Le Horla paraît en version courte en 1886, puis dans sa version définitive en 1887. Cette dernière prend la forme d’un journal intime. Le narrateur y consigne ses troubles, ses peurs, ses pertes de contrôle. Très vite, une présence mystérieuse envahit son quotidien: un être invisible qui le manipule, boit son eau, lit dans ses pensées et finit par le dominer entièrement. Le narrateur se croit possédé. Mais ce que nous lisons, en réalité, c’est la dégradation progressive d’un esprit rationnel.
À mesure que le récit avance, la frontière entre le surnaturel et la maladie mentale s’efface. Maupassant, comme à son habitude, joue avec le fantastique. Mais cette fois, l’ambiguïté est totale. Le lecteur est face à un double discours: celui du personnage qui sombre dans la folie et celui de l’auteur qui, à travers lui, semble parler de sa propre expérience.

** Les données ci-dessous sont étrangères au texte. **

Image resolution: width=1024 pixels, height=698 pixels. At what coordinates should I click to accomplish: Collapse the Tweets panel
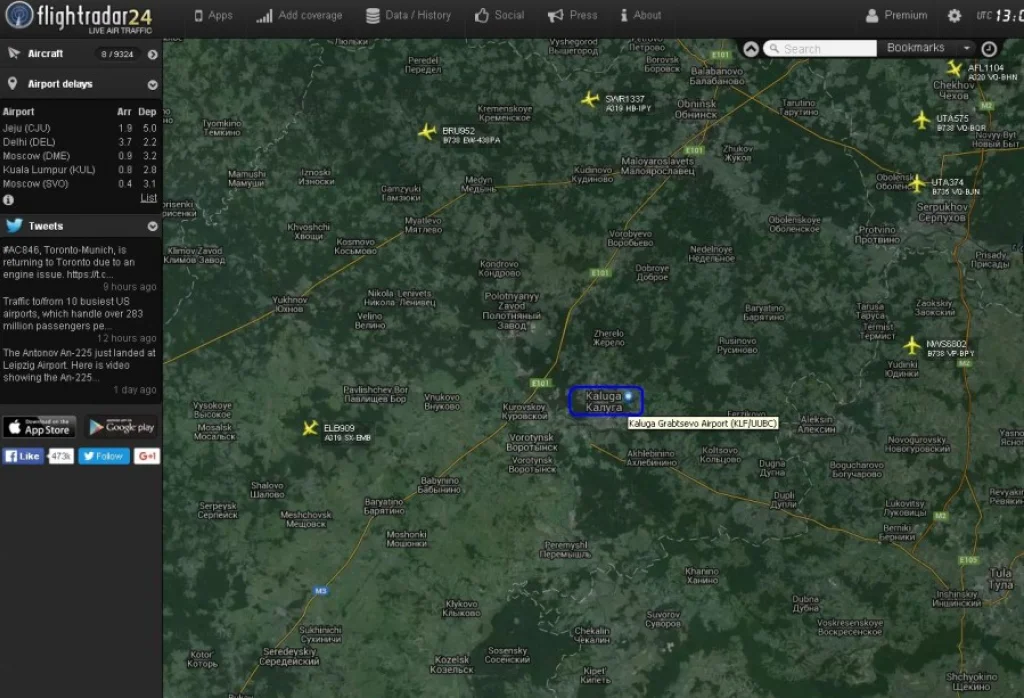tap(153, 227)
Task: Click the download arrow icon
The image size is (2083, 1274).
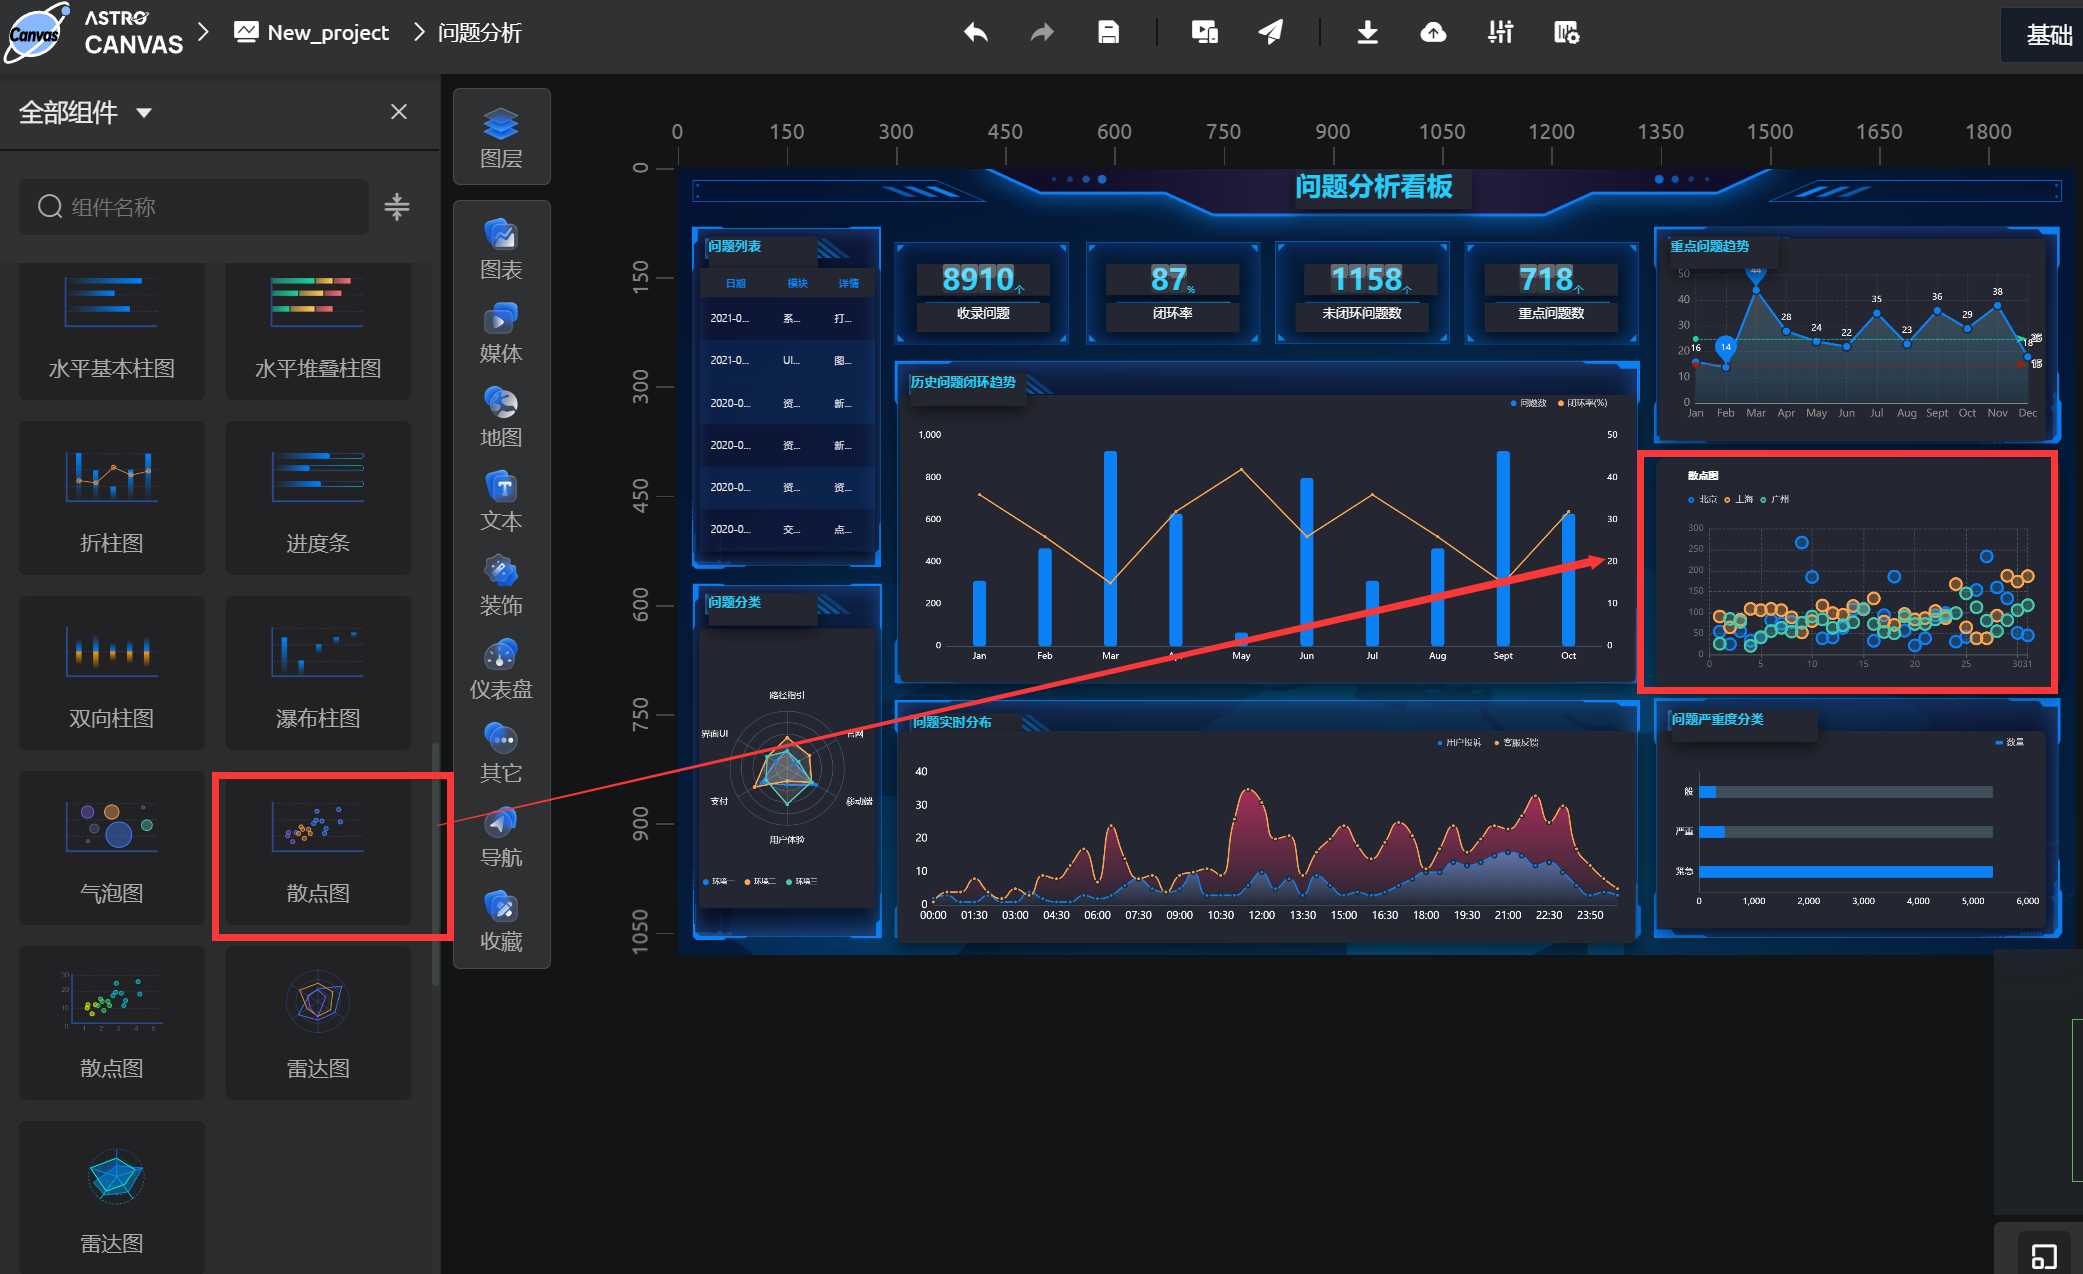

«Ma raison s’en va, on me possède, on me dirige, on m’arrache ma volonté!» écrit le narrateur. Ces mots, ce ne sont pas des effets de style. Ils résonnent comme des échos directs de ce que Maupassant écrivait à ses proches dans ses lettres, où il se plaignait de troubles similaires: impression d’une présence, perte de mémoire, confusion mentale. Il parlait de «gens dans [sa] tête», d’«ombres derrière [son] dos». Le Horla était-il une invention littéraire ou une transcription codée de ce qu’il vivait ?

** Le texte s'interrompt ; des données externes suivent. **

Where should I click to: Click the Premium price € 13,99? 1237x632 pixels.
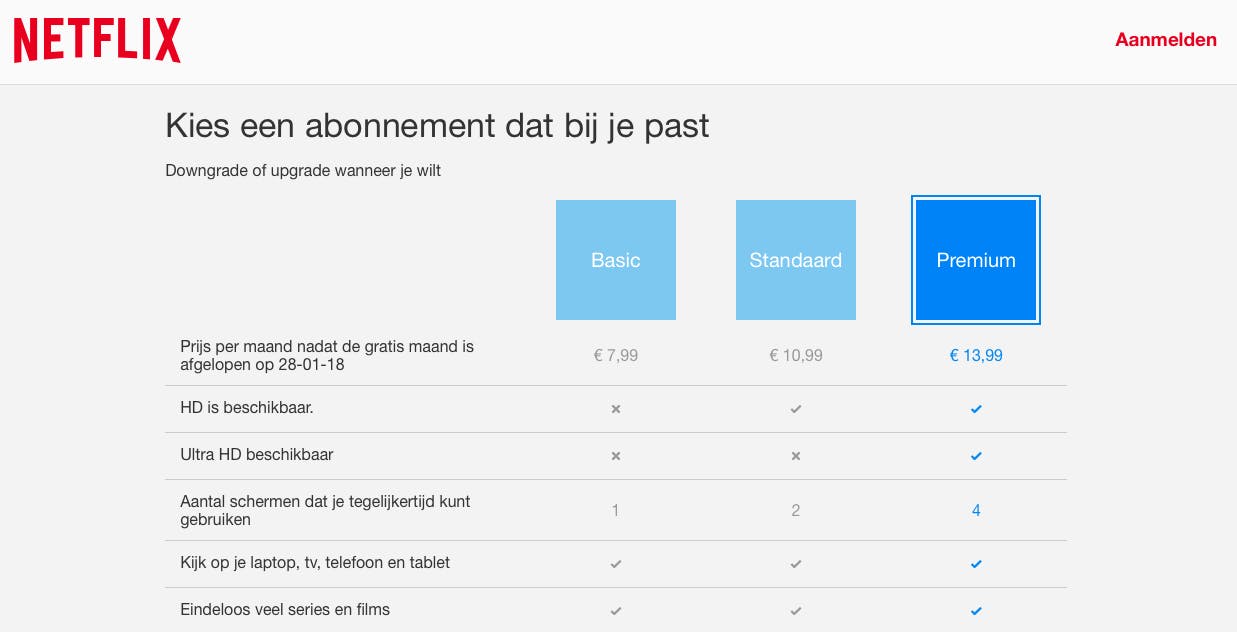[976, 355]
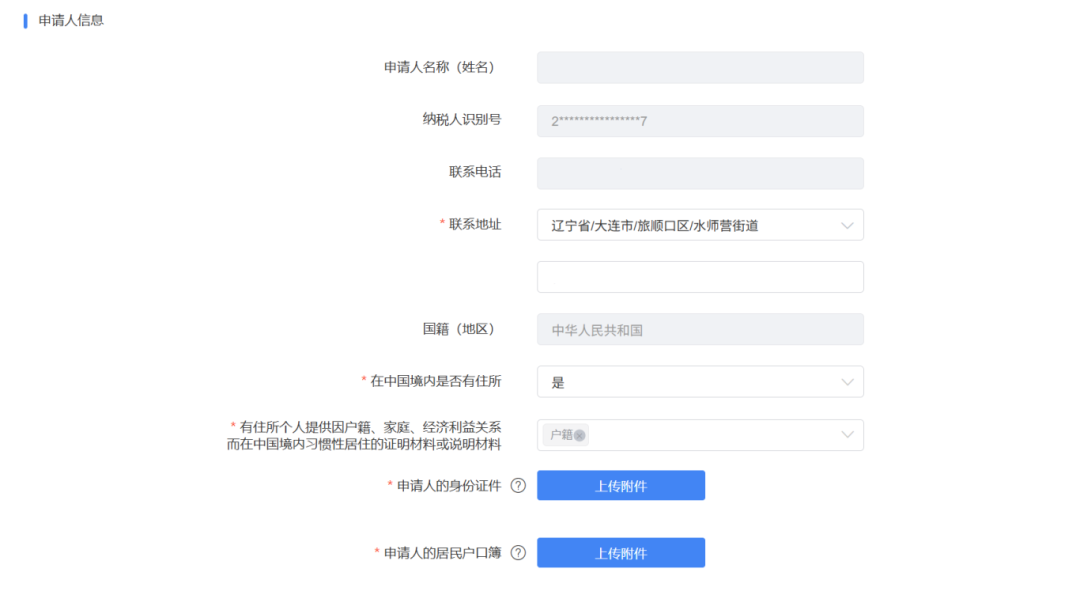The image size is (1080, 595).
Task: Remove the 户籍 tag via its x icon
Action: tap(579, 435)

«Le Horla» de Guy de Maupassant. © DR
Le thème du double est central dans ce récit. L’être invisible que perçoit le narrateur n’a pas de corps, mais agit, pense et veut à sa place. Il est un «autre moi», qui le prive de sa liberté. Cette figure du double est fréquente dans la littérature – on pense à L’étrange cas du docteur Jekyll et de Mr Hyde, de Stevenson, à La vérité sur le cas de M. Valdemar de Poe –, mais elle prend ici un tour singulier. Le double est invisible. Et c’est ce qui le rend si terrifiant.
Du point de vue psychanalytique, ce double peut être lu comme une projection délirante, une manière pour le sujet de localiser hors de lui ce qu’il ne parvient plus à maîtriser en lui-même. Dans les cas de psychose, la désintégration de l’identité s’accompagne souvent d’un phénomène de dédoublement. Le sujet entend des voix, perçoit des forces extérieures qui l’envahissent. C’est exactement ce que vit le narrateur du Horla.
Pour Maupassant, cette fiction est une mise en scène, peut-être même une tentative désespérée de comprendre ce qui lui arrive. En externalisant son angoisse, il essaie d’en reprendre le contrôle, de la nommer. Mais le texte échoue à apaiser. Il ne fait que documenter la chute.
Dans les derniers mois de sa vie lucide, Maupassant écrit frénétiquement. Il parle de se suicider, évoque des «êtres qui vivent à travers [lui]». Il tente de se trancher la gorge le 1er janvier 1892, dans un accès de délire. On l’interne peu après à la clinique du Dr Blanche, à Passy, où il meurt un an plus tard, presque muré dans le silence.
Le Horla apparaît alors comme une œuvre limite. Non pas un simple récit fantastique, mais un cri venu d’un seuil mental que peu d’écrivains ont franchi. Là où certains s’arrêtent, au bord du précipice, Maupassant écrit immergé dans ce gouffre. Il fabrique de la littérature avec ses propres démons. Il transforme sa propre dissolution psychique en art. Et ce qui en sort est troublant: un texte qui fait peur non parce qu’il évoque un monstre extérieur, mais parce qu’il nous met face à ce que la conscience peut devenir quand elle se défait.
Le Horla continue de fasciner autant qu’il inquiète. Le texte est enseigné, analysé, adapté, et son pouvoir reste intact. Il ne s’agit pas simplement d’un récit étrange, c’est un témoignage de la lucidité au bord du précipice. C’est un document littéraire sur la folie. Et Guy de Maupassant, en l’écrivant, n’a pas seulement donné chair à une histoire. Il a consigné, avec une précision clinique, sa propre disparition à lui-même.